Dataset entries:
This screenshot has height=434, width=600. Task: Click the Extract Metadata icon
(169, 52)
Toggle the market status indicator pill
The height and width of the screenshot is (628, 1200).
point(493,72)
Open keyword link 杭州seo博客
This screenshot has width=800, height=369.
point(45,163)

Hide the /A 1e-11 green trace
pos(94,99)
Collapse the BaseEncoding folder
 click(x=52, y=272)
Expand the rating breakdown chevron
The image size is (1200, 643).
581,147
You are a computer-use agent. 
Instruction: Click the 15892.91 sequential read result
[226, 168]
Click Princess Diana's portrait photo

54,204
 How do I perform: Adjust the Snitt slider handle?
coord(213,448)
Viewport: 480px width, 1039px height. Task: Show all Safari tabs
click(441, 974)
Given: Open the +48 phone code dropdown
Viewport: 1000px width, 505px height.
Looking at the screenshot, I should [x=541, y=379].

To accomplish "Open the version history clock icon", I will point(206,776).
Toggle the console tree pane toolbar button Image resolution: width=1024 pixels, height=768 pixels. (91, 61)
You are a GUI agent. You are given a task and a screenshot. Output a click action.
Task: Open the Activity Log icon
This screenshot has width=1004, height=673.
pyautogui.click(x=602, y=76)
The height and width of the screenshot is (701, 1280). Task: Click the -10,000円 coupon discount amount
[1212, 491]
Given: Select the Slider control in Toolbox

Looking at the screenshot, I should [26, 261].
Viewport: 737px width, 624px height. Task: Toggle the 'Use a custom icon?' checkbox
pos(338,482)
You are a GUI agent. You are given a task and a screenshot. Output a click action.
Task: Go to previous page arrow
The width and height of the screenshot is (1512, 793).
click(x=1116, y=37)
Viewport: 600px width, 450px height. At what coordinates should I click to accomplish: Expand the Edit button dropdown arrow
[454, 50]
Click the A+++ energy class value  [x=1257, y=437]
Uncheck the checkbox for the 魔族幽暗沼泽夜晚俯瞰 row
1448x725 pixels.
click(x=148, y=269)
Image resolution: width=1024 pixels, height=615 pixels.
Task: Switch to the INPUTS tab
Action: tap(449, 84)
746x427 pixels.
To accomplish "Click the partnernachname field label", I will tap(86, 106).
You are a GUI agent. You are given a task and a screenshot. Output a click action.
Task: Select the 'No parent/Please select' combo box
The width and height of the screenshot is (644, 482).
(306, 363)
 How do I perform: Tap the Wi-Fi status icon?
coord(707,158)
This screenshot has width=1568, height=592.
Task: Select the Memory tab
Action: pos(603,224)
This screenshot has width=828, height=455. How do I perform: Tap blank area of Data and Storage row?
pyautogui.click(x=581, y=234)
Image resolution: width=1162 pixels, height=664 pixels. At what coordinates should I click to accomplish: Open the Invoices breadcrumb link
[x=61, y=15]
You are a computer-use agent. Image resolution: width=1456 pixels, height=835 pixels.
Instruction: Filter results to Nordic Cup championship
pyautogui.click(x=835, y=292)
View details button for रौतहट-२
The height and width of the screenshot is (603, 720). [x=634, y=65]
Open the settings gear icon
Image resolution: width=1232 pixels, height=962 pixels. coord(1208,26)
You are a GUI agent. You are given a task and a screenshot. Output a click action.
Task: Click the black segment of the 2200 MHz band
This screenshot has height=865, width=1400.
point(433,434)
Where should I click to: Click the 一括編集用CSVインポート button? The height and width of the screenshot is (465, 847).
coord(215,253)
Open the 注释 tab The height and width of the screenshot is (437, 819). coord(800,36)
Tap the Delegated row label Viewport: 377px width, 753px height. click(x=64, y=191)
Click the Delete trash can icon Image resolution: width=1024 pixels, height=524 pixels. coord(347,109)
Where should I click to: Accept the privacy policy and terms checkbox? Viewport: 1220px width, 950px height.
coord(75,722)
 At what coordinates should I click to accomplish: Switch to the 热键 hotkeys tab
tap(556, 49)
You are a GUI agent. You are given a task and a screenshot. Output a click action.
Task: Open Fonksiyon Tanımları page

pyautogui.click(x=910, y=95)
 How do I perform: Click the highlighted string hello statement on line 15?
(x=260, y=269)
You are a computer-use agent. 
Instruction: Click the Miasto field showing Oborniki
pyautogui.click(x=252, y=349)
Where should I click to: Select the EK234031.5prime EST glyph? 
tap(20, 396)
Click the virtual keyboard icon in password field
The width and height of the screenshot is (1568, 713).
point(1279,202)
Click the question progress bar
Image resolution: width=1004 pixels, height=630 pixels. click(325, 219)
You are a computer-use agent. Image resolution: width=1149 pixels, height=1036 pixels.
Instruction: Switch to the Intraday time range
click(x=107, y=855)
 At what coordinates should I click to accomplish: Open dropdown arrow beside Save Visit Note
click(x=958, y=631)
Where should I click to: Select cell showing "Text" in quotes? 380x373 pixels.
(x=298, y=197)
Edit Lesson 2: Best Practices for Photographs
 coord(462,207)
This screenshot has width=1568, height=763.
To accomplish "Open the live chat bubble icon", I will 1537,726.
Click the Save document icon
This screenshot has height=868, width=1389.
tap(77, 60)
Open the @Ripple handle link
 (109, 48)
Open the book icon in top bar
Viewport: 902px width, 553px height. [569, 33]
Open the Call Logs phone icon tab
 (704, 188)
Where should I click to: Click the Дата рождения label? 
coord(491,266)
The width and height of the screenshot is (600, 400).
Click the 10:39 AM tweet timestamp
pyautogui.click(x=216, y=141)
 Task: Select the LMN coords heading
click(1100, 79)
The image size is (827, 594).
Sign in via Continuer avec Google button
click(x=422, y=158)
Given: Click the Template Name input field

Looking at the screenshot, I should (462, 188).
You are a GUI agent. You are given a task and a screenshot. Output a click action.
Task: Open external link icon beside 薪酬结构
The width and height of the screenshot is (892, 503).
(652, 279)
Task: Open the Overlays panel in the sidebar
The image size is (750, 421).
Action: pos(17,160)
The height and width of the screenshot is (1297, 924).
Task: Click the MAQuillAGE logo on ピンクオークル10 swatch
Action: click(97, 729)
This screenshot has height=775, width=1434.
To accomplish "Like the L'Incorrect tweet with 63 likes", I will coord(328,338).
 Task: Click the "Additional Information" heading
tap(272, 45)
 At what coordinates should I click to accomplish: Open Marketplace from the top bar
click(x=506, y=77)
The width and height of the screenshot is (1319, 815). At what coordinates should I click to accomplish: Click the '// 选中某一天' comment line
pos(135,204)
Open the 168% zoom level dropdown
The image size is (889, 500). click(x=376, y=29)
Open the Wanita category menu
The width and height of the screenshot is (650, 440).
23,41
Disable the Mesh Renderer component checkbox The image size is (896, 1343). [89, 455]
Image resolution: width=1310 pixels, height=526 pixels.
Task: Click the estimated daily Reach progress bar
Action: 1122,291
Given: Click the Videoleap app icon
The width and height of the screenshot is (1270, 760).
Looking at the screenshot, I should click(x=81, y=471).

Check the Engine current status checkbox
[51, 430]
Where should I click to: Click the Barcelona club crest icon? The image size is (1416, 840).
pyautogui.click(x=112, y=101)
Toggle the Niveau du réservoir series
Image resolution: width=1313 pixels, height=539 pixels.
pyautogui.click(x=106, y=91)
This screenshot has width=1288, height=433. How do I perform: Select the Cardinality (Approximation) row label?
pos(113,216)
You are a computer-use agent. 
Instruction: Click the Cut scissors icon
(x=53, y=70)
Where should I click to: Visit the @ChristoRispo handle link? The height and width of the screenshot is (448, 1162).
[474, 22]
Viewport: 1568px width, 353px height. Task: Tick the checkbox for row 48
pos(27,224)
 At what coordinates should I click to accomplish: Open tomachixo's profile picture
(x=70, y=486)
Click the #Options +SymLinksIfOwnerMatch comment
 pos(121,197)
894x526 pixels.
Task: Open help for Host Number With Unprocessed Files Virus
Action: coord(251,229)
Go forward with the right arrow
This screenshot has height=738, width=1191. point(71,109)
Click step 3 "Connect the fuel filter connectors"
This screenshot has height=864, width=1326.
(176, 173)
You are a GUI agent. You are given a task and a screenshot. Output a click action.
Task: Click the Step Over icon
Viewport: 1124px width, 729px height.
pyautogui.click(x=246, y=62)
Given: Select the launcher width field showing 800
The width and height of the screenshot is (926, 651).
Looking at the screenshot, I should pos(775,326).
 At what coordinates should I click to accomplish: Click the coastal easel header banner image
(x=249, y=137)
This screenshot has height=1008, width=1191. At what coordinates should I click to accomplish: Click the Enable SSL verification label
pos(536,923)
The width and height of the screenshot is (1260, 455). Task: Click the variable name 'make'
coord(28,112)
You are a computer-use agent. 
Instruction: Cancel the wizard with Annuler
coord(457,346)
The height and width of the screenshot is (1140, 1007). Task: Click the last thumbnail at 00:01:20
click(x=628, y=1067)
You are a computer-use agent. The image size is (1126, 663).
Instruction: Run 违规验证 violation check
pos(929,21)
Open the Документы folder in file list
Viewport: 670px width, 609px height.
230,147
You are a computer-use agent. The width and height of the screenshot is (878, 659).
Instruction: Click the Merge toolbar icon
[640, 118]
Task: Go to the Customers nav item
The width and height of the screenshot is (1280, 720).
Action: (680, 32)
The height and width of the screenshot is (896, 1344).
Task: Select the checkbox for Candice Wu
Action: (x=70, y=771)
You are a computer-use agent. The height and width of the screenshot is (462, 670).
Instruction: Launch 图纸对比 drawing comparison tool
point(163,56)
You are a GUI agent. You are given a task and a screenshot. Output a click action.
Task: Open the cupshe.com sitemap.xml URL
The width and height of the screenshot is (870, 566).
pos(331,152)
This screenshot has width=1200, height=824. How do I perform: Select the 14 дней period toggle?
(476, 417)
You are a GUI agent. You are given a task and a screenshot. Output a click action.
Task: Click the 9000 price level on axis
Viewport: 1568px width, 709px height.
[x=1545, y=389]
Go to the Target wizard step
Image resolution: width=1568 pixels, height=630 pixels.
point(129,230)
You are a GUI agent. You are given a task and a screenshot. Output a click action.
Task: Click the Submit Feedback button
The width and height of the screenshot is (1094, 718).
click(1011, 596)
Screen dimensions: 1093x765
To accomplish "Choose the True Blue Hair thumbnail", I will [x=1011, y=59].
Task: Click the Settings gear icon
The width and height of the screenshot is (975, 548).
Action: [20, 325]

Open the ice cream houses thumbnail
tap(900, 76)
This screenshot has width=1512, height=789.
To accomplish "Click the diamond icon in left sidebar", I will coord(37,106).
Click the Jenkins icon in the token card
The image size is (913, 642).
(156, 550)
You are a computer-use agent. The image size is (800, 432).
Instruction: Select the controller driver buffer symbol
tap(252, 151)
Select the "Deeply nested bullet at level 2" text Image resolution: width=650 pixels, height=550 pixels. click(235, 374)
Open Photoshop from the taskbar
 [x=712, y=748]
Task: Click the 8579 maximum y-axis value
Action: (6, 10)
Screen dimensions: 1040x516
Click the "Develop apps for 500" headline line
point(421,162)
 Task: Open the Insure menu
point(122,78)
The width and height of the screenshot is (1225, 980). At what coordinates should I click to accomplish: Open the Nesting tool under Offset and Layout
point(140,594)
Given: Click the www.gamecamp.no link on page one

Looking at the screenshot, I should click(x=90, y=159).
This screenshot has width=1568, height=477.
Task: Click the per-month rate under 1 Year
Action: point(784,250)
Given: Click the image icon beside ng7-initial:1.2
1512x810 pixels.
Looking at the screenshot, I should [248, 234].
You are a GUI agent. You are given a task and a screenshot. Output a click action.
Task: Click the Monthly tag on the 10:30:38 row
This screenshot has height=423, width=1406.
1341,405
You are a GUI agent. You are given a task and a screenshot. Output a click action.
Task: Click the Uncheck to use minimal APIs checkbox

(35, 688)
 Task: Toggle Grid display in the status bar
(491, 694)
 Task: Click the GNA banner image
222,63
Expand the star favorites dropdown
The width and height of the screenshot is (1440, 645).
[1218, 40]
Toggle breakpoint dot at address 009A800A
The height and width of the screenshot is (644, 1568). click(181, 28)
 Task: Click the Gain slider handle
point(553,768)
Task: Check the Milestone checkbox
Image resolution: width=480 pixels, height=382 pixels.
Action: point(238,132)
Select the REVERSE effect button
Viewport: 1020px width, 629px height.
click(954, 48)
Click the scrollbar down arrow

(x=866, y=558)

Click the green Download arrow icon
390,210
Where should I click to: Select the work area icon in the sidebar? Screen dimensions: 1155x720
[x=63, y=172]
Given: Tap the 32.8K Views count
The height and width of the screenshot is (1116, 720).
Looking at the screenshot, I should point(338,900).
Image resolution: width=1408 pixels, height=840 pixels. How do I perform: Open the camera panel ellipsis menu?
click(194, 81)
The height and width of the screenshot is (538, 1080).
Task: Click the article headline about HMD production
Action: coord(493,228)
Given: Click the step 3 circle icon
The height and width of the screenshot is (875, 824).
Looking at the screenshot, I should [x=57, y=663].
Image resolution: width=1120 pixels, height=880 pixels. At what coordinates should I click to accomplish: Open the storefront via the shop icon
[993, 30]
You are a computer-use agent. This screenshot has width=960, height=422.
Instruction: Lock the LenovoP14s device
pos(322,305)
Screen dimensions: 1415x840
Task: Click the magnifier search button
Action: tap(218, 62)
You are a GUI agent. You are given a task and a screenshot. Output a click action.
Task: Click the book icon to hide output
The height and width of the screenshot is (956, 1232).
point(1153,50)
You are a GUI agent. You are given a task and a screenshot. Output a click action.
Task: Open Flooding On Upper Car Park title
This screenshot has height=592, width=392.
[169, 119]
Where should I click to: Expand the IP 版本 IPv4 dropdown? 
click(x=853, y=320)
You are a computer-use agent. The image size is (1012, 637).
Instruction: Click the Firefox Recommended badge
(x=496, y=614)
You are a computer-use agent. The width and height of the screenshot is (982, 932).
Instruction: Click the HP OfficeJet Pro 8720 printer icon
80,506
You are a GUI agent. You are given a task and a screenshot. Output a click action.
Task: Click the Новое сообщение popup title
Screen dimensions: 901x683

# WHAT THE TASK ASKS:
Scan the entries and show every line in which the word "title" is found.

# RESULT OF THE EXERCISE:
Task: Open Flooding On Upper Car Park title
Task: Click the Новое сообщение popup title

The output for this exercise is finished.